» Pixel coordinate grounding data

== Segment start ==

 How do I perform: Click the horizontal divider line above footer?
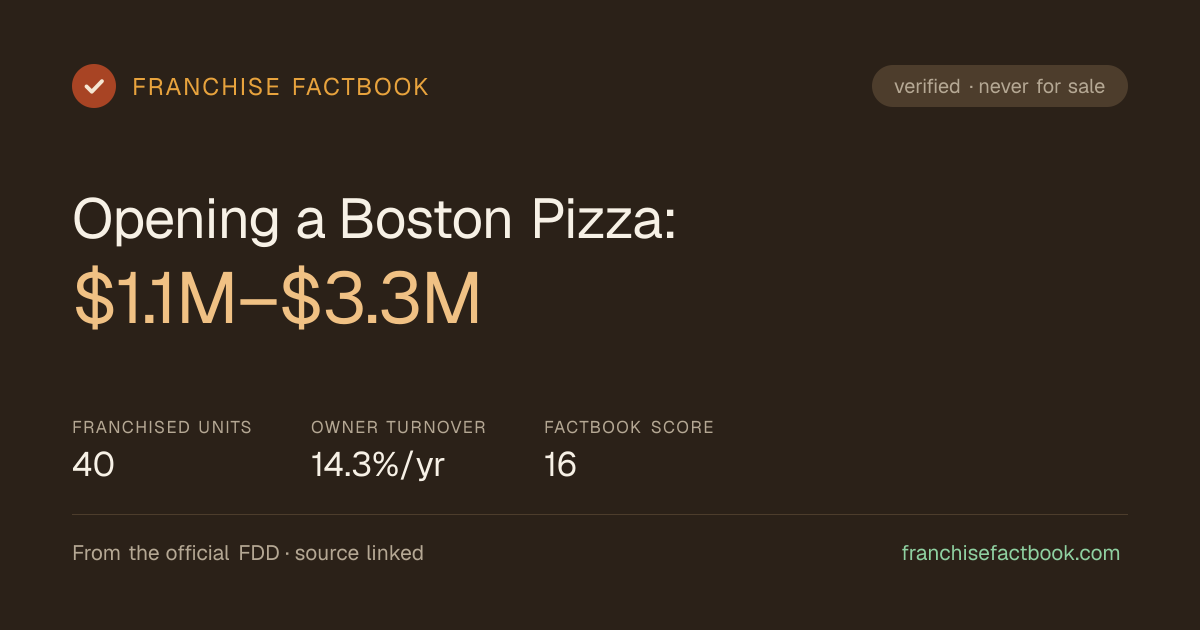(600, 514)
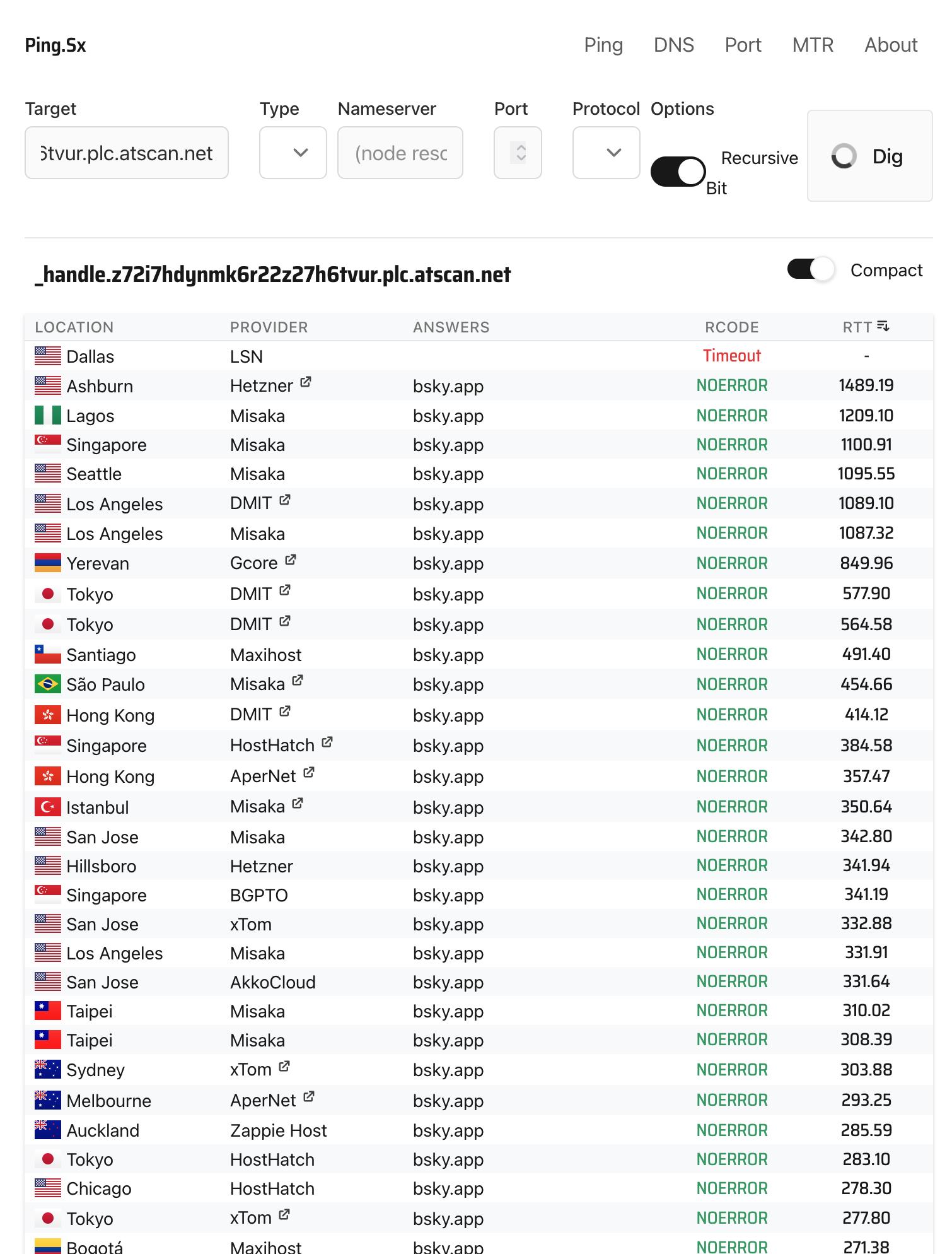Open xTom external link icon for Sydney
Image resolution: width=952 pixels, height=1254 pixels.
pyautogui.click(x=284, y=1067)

== Segment end ==

Output every record verbatim, skipping images.

» Your solution
 How do I perform: Click the horizontal divider line above footer?
(600, 514)
Open xTom external link icon for Sydney
Image resolution: width=952 pixels, height=1254 pixels.
pyautogui.click(x=284, y=1067)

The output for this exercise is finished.